None of the 15 coal-to-liquids plants built in the reference case are projected to come on line in the main S. 280 cases. In the reference case [business as usual], coal consumption at CTL plants reaches 109 million tons in 2030.

A moderate price for carbon dioxide wipes out all projected CTL.

Since it is all but inevitable that we will have a low-to-moderate price for carbon dioxide by 2020, and at least a moderate price by 2030, CTL will not achieve any significant market penetration. No amount of federal research and development investment or tax credits or loan guarantees are likely to change that equation.

Romm is a CTL fool

To say that CTL is not cost effective without a good price for CO2 is ridiculous, because the cost effectiveness of CTL has been determined WITHOUT the additional revenue stream for CO2.
CTL is profitable with an oil price of 40 to 45 dollars per barrel. Add an extra revenue stream and the picture becomes even better.
CTL (with CO2 sequestration) is inevitable, and will be very big in the US.
There is NO other solution to keep transport going when the second leg of rising oil prices brings it to 100 dollars and beyond. Be a patriot and help CTL (with CO2 sequestration) along, don't help bringing the US society down by working against it.
You may not know it, but you have no option!

Joseph, Thanks!

Thank you for presenting this testimony before Congress!  
Lou

Carbon Neutral with Biomass Co-gasification

Co-processing coal and biomass could reduce carbon emissions from synthetic fuels. The use of coal gives you the scale economies needed for these types of plants as well as the ability to use existing technology (co-gasification with biomass is already being done) and the biomass input with carbon capture and storage gives you negative emissions which brings the overall emission rate down to near-neutral thus making this approach viable in a carbon-constrained world.


With CCS, the GHG emission rate for coal F-T liquids could be reduced to about the rate for crude oil-derived fuels.
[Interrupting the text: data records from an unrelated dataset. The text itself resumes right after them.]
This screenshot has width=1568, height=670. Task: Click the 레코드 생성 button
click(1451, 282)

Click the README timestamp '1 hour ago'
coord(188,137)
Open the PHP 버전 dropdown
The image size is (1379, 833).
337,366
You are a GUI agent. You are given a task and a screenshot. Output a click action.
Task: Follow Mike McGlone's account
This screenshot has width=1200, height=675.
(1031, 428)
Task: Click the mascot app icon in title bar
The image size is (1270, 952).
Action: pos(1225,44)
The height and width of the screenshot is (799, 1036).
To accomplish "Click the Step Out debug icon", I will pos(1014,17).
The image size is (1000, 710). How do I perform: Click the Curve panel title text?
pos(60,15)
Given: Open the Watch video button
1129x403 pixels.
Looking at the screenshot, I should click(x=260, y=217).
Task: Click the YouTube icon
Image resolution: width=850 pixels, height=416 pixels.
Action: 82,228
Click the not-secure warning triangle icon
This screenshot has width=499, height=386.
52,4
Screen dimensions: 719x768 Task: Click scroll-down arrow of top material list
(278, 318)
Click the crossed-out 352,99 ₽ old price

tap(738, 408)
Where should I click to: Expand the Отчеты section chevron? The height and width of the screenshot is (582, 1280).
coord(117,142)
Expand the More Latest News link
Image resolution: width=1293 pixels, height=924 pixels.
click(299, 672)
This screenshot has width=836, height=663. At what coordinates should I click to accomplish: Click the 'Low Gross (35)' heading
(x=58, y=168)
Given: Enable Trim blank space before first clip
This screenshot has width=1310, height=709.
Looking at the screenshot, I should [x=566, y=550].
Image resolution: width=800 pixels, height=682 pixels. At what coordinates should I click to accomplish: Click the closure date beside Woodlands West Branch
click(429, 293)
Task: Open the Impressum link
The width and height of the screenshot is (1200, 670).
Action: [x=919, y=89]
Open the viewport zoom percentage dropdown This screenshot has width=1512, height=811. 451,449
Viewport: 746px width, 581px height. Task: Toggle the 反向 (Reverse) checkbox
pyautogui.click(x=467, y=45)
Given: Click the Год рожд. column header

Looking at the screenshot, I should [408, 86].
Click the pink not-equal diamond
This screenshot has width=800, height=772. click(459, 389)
The net GHG emission rate could be reduced further, to near zero, via coprocessing biomass and coal with CCS so as to exploit the negative emissions of storing photosynthetic CO2. At a carbon price of $100/tC the co-processing option is the most economically attractive of all the options considered for F-T liquids production and requires far less net biomass input to realize near zero GHG emissions than conventional biofuels such as cellulosic ethanol.
If the CO2 captured in F-T or IGCC plants were used for CO2-EOR, the economics of CO2 capture and storage would often be attractive even at a carbon price of $0/tC. CO2-EOR  pportunities in the USA (and perhaps elsewhere) are sufficiently large to make the CO2-EOR application an attractive way to gain extensive near-term experience with gasification-based energy and CCS technologies and the opportunity to "buy down" the costs of these technologies substantially as a result of learning by doing.